Once the balloon was sufficiently full of air, it lifted the nets to the surface, where they could be removed. They mentioned these nets can weigh up to 2 tons, if I understood correctly.
Initially I thought, that's clever.
But then it occurred to me: what is actually providing the energy for this to happen? At the end you have lifted 2 tons of stuff up the gravitational field by perhaps 10-50 metres, so that's quite an expenditure of energy.
Surely that's not the same energy that one requires to pump the air into the balloon, is it? You could even take a cylinder of compressed air down with you and just fill it from there.
Any ideas / pointers to other posts or literature describing this?
Thanks!
 A: It would take a great deal of energy to pump the air into the balloon.

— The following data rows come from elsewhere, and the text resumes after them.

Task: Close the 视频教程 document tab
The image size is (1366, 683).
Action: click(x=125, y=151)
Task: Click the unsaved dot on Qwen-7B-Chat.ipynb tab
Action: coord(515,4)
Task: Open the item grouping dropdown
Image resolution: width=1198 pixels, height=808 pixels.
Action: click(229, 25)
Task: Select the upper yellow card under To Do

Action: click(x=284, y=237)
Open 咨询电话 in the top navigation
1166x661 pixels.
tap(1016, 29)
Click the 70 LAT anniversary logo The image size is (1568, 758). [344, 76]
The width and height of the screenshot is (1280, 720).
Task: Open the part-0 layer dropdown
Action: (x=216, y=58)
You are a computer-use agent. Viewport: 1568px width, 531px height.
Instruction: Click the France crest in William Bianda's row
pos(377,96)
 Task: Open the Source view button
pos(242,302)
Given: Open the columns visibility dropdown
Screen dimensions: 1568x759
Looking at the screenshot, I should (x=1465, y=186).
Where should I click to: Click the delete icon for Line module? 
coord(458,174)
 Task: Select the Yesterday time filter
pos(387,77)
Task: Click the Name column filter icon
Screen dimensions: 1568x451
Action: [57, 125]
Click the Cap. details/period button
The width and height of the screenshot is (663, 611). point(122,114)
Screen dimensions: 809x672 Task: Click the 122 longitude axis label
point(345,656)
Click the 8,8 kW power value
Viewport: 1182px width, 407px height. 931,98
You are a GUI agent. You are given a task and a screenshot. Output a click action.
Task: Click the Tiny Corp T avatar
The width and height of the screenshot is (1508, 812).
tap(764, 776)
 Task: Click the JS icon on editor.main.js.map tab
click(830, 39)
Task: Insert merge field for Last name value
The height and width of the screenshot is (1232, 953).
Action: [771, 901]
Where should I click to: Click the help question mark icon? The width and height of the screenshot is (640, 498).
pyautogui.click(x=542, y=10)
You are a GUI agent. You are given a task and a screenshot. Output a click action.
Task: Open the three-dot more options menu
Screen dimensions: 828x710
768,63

The work done against the pressure is $W=P\Delta V$
and the pressure $30m$ down is from
$P=h\rho g$
For a dense object:
with the density of water of 1000kg per cubic metre, it's about $300,000J$ to pump in one cubic metre of air. You'd need 2 cubic metres to provide the upthrust, (from Archimedes principle), for a weight of two tonnes and the work needed is the similar to lifting the weight the same distance in air.
If the object to be lifted had a density only slightly more than water, then it wouldn't need so much air in the balloon and quite a heavy object could be lifted.  This is explained in energy terms as the object gains gravitational potential energy, but water drops into the space that the object left, losing some gravitational energy, so overall conservation of energy would still apply.
A: When the sheet is at the bottom and air is being pumped into the sheet to inflate the balloon the displaced water is "rising" up and so gaining gravitational potential energy which comes from the work done in pumping the air.
When the sheet is moving upwards the nets are gaining gravitational potential energy whilst the water around the balloon is "falling" and losing gravitational potential energy.